I have finished.
I just sent the latest draft of my novel, Where the Air is Sweet, to my editor.
I’ve lost count of how many times I’ve said “I’m finished” with respect to this book. Let’s see. Here’s a rundown of finishes of Where the Air is Sweet:
- I finished the first rough draft in the spring of 2010.
- I finished my first polished draft (which I could send to a prospective agent) a few months later in June 2010.
- I made some changes at my agent’s behest, completing the draft in January 2011.
- My first major structural edit was completed by August 2011.
- In January 2012 I completed another draft that incorporated smaller fixes.
- In January 2013 I finished the second structural edit.

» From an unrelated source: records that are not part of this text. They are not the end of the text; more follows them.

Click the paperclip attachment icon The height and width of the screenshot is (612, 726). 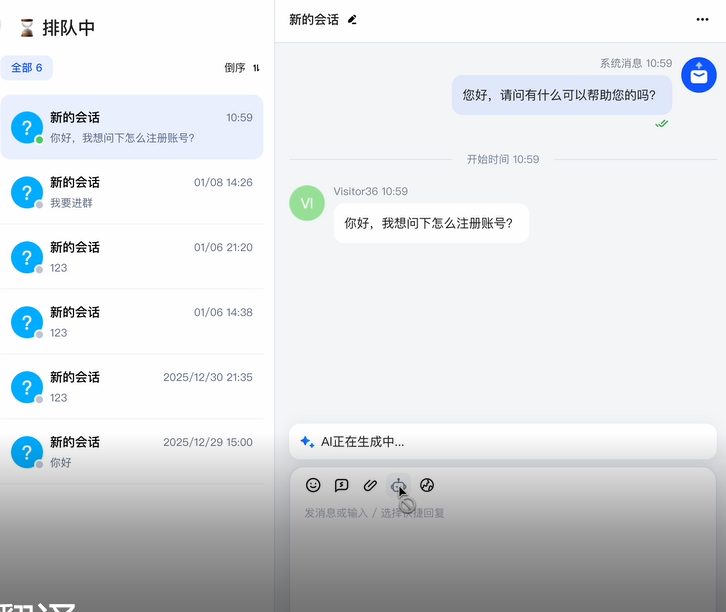coord(370,485)
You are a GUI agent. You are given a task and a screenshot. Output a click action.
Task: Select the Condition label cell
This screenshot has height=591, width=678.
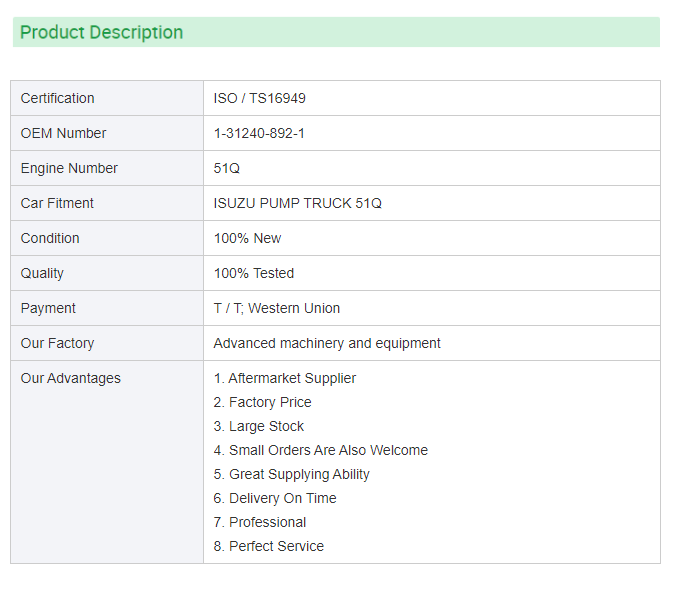coord(107,238)
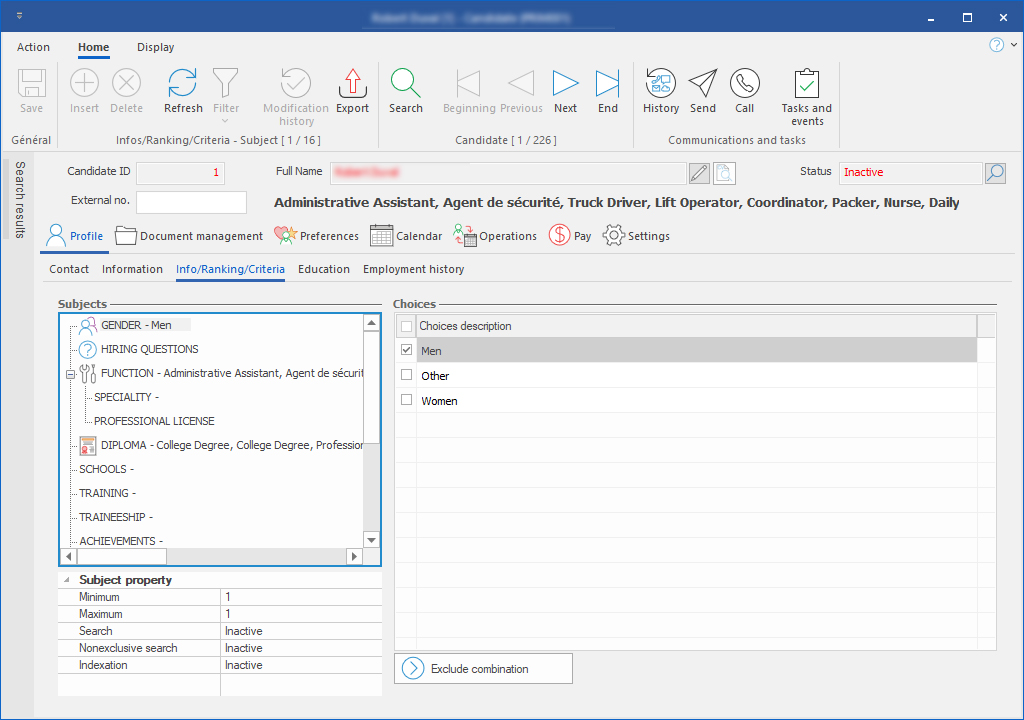
Task: Click the External no. input field
Action: tap(191, 202)
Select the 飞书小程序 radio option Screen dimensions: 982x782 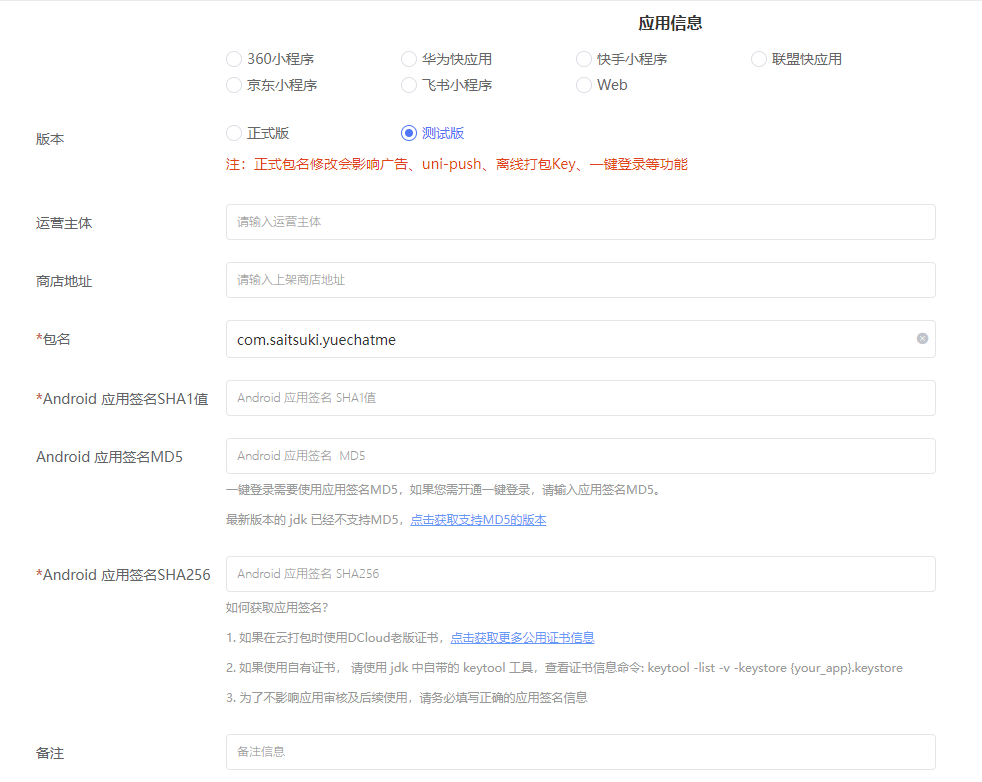coord(409,85)
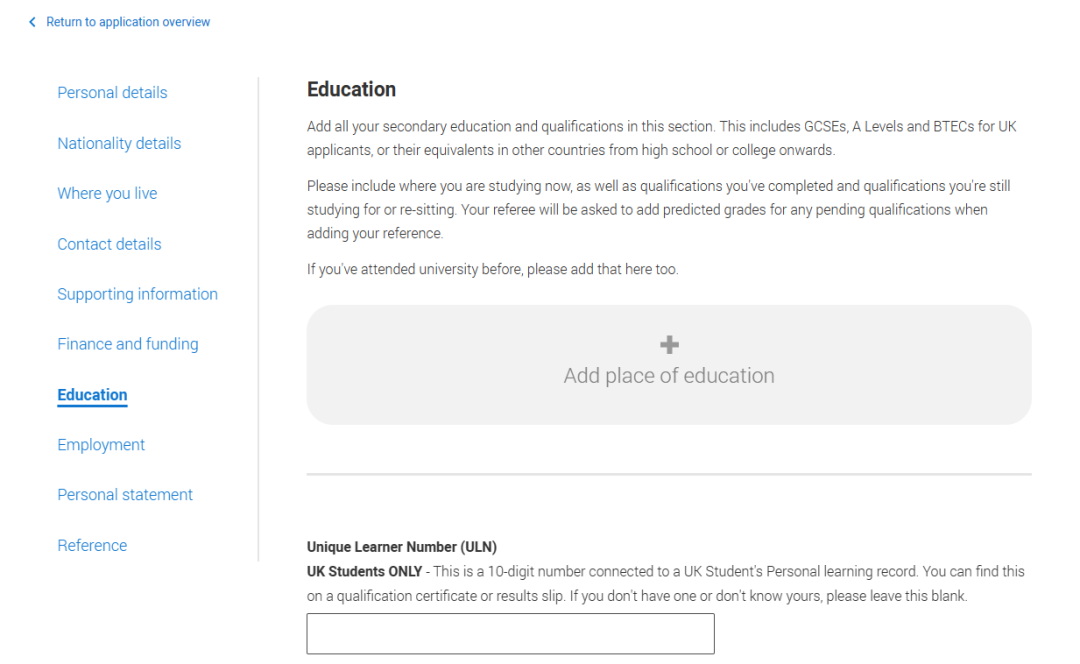Open the Contact details section
1080x664 pixels.
109,244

Now, I had no fantasies that I wouldn’t work on the book after acquiring an agent and then a publisher. I knew that I had taken it as far as I could on my own but that it still had a ways to go before it was finished. I work as a newspaper editor in my other life and so I understand and have enormous respect for the editing process. That said, I don’t think I really understood the road I was embarking on when I decided I wanted to publish a novel.

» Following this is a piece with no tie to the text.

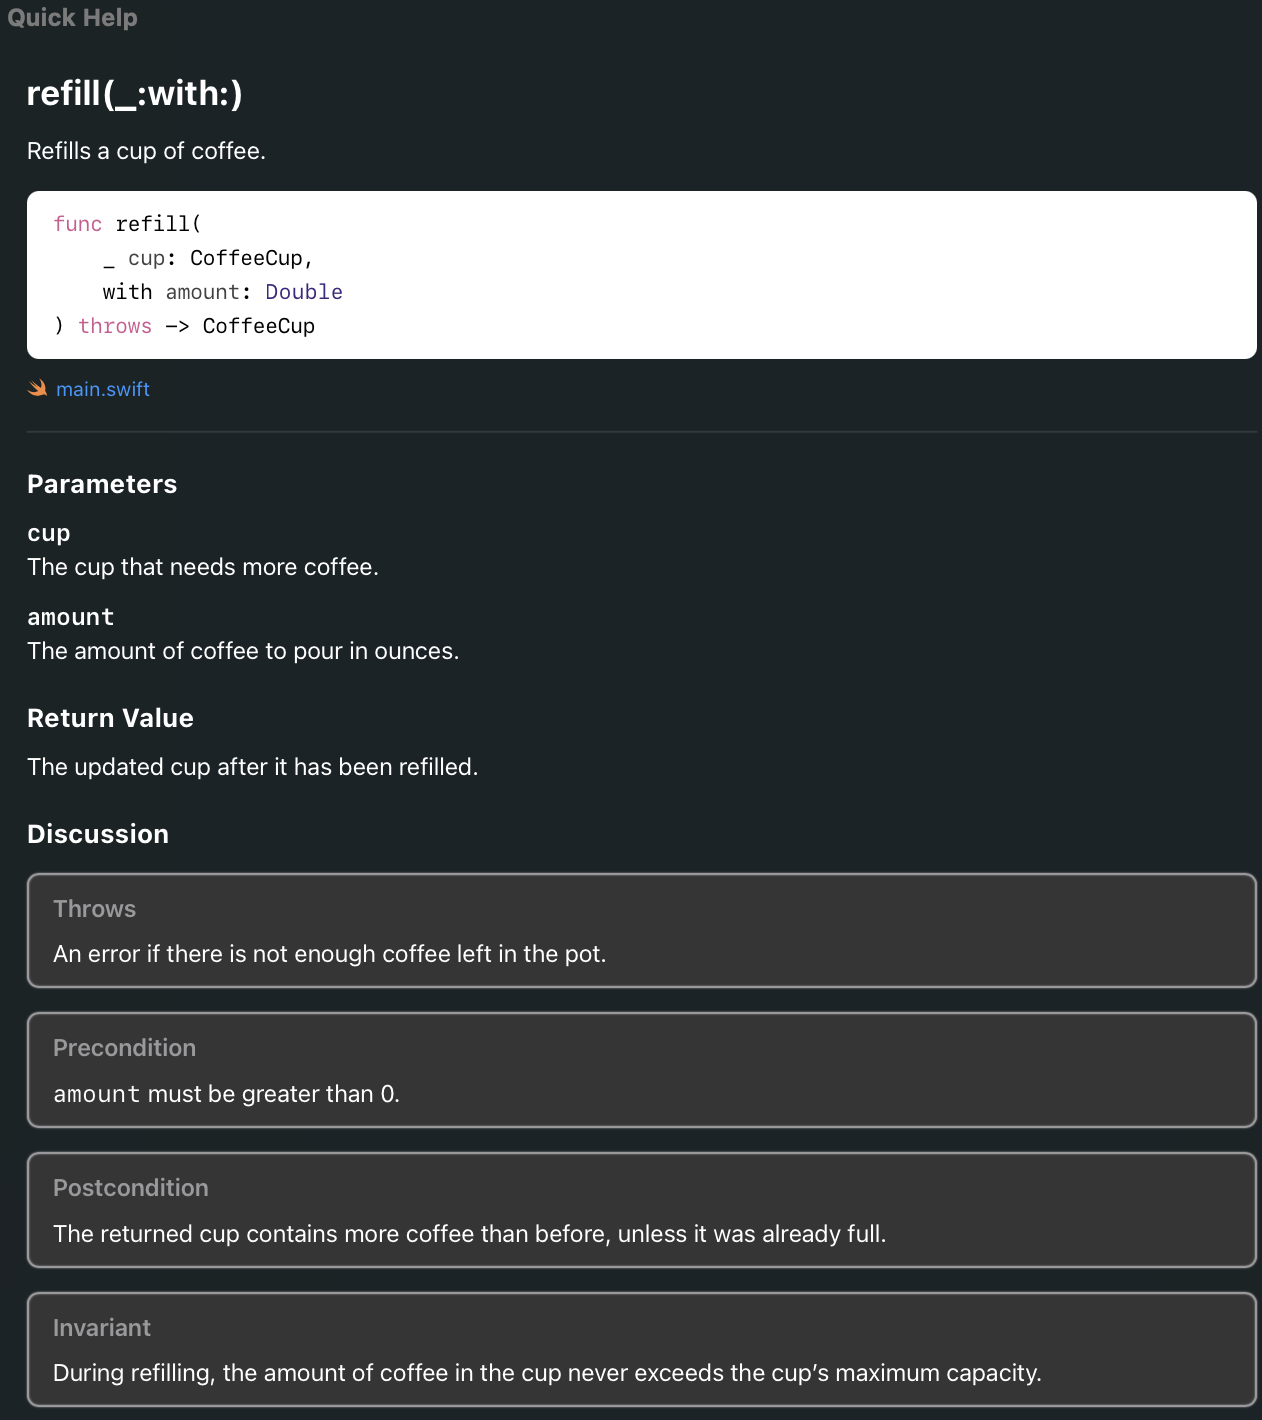The height and width of the screenshot is (1420, 1262).
Task: Click the refill(_:with:) heading
Action: pyautogui.click(x=134, y=94)
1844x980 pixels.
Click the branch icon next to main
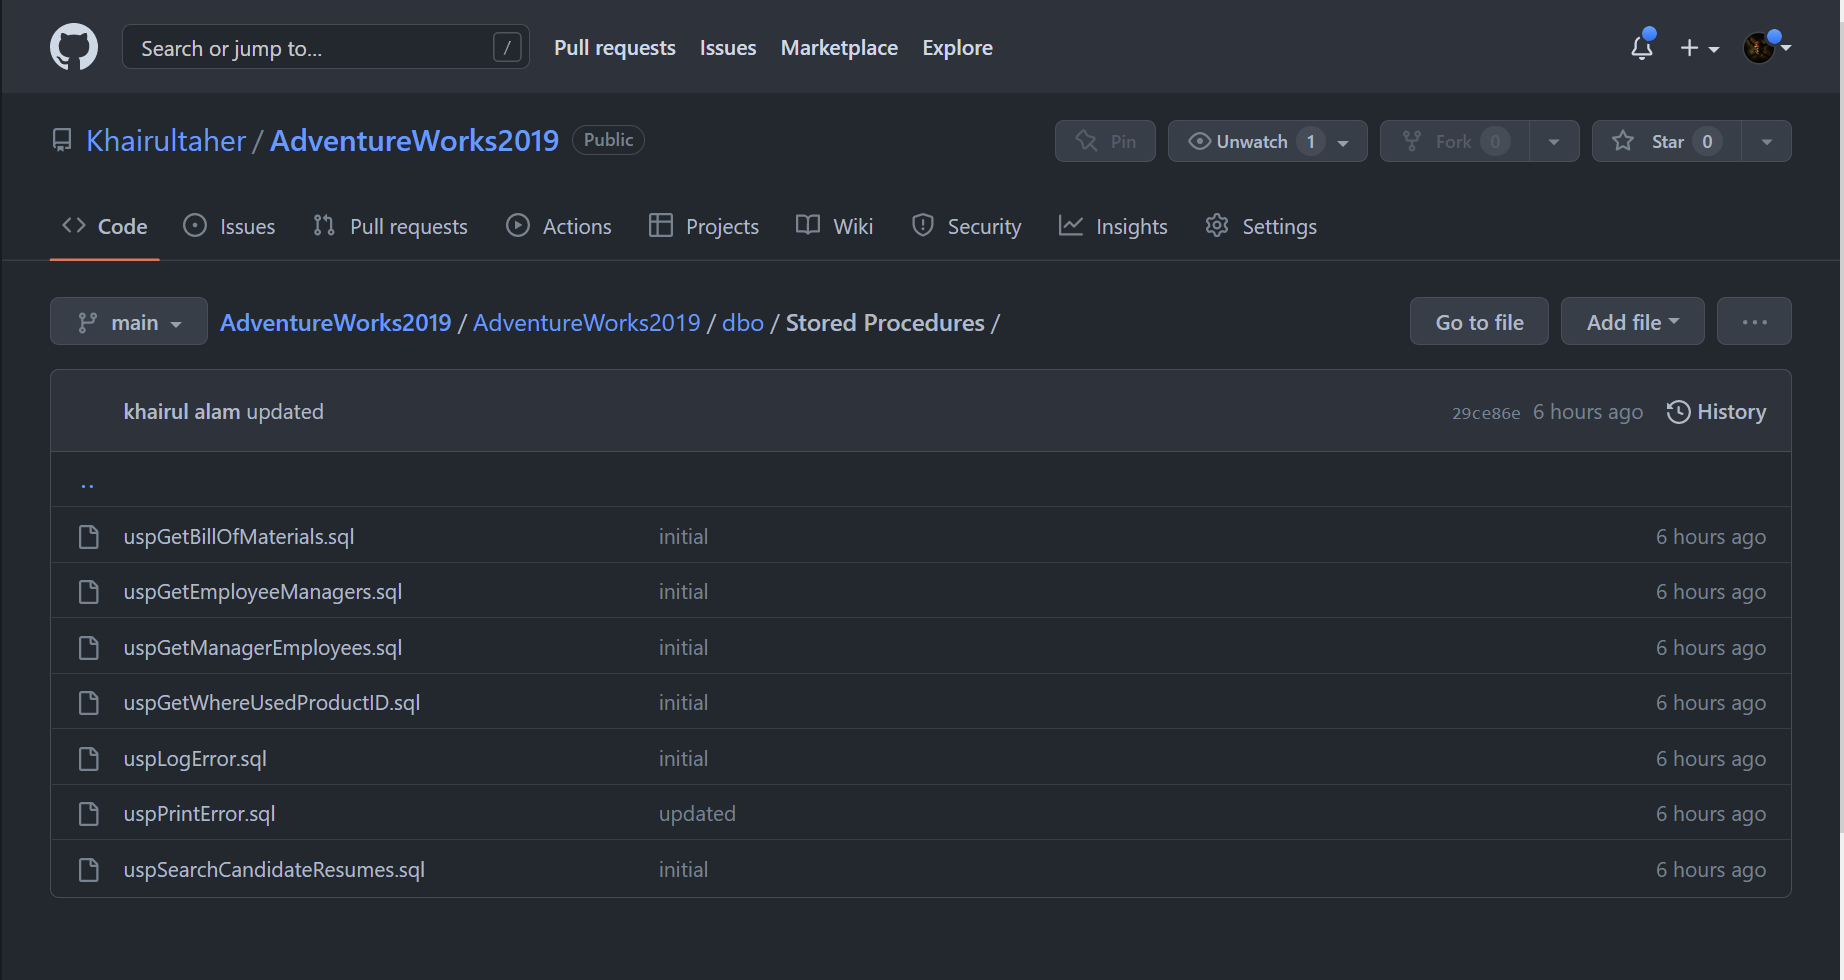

I feel like a boxer who is being trained for years for a big fight. I feel that I keep getting better, the book does but I do too, more refined in my writing skills.

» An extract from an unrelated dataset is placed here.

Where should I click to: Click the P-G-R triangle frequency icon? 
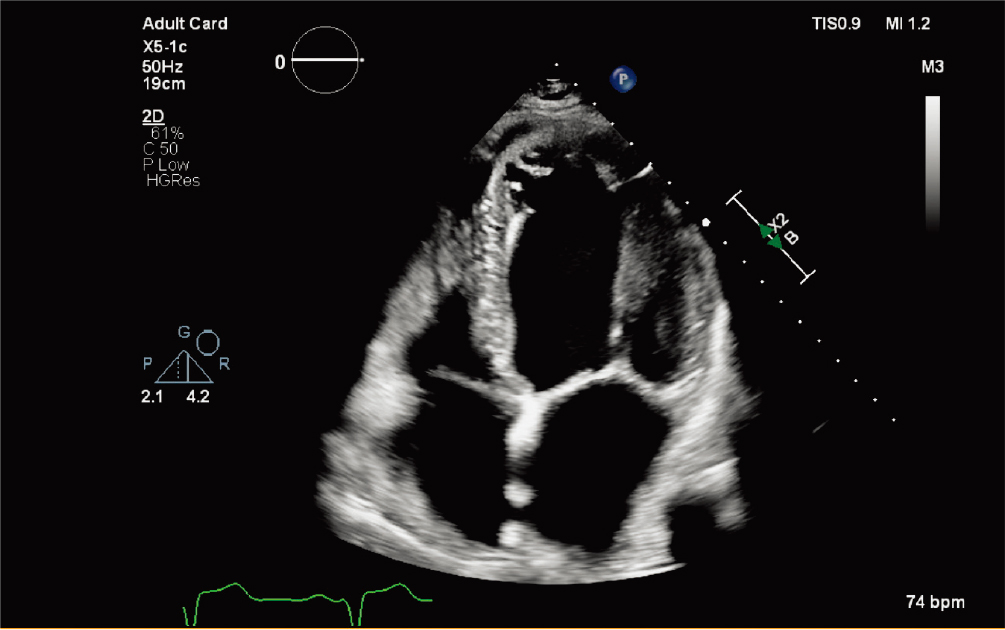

Anyways, I’m digressing from my theme of finishing. I think what I’m getting from this process is that we can get so caught up in finishing that we miss the experience. And if we aren’t present in the moment we cannot, at least I cannot, create.
When I embarked on writing my first novel I didn’t know if I would get anywhere, if I would even complete a novel, let alone publish one. I knew only that I wanted to write it, that I had reached a point at which if I didn’t write it, a kind of bitterness or frustration at all of my life would set in. And only when I accepted this fact — that the purpose of what I was doing was not a finished product but the honouring of an impulse, a desire — did I free myself to create.
And while I did complete a novel and sell it, I learned something that I believe was at least as, if not more, valuable: I love the act of writing a book, the process of creating it. I love writing.